For analysis of optically barcoded cells, a custom optical configuration was designed (Table 2). To ensure accurate spectral deconvolution of optically barcoded cells, single-colour positive control cells were used for instrument compensation for each independent experiment. When viability staining was required, cells were incubated with LIVE/DEAD™ Fixable Near-IR Dead Cell Stain (Thermo Fisher Scientific, #L34975) for 20 min on ice, protected from light.

Table 2

Optical configuration of BD FACSAria Fusion used for flow cytometric analysis 1.

Fluorochrome	Laser Line	Long-Pass Filter	Band-Pass Filter	Detector
EBFP	405 nm	N/A	430/25	C
tSapphire	405 nm	505	510/21	A
Cerulean	405 nm	450	485/22	B
Venus	488 nm	525	543/23	A
mOrange	561 nm	570	582/15	B
dKatushka	561 nm	750	780/60	A

For all flow cytometry analysis and cell sorting, single-cell suspensions were resuspended in FACS Buffer (2% FBS, 0.2% EDTA in PBS) and passed through a 35 µm nylon mesh cell strainer to exclude large aggregates. All cytometry was performed on a FACSAriaTM Fusion cytometer (Becton Dickinson). Raw cytometry data were analyzed using FlowJo software (Tree Star Incorporated, v 10.4)
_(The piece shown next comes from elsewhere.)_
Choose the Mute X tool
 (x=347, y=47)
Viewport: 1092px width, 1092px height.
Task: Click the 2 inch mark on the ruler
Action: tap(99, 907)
4.8. Spectral Imaging with Linear Unmixing

Imaging of optically barcoded cells was performed using the Olympus FluoView™ FV3000 (Tokyo, Japan) confocal microscope using a 20× air objective (numerical aperture of 1.2). To generate reference spectra for each FP, the confocal lambda-scanning mode (xyλ) was used to acquire emitted light in 10 nm bandwidths (2 nm step size) of the visible spectrum from CPP35 cells transduced with a single fluorescent construct. These spectral traces were recorded using the 3 laser excitations wavelengths, which correspond to those used for flow cytometric analyzes (405 nm, 488 nm and 561 nm) to harmonize the 2 techniques. Spectral deconvolution and image processing was performed using the normal unmixing function with background correction.

4.9. Statistical Analyses

All statistical analyses were performed using GraphPad Prism software (GraphPad, v8.2.1). Data are expressed as mean ± standard deviation (SD), pooled from a minimum of 3 independent experiments. The minimum threshold for rejecting the null hypothesis was p < 0.05. For results where statistics are shown, Student’s t-test was used (unless otherwise indicated) and significance is denoted as: * = p < 0.05; ** = p < 0.01; *** = p < 0.001.

5. Conclusions

Collectively, this study demonstrates that the user-friendly and high-throughput technique of OBC can be used as a tool for monitoring intra-tumoural heterogeneity in 2D and 3D cell culture models. We extend previous works by combining both FC and live-cell SILU-based analyses, allowing for quantitative readouts of subpopulation distributions to be complemented with spatial and temporal resolution. We envision that this optimized OBC panel will be useful not only in studying intra-tumoural heterogeneity but for lineage tracing experiments in other biological contexts.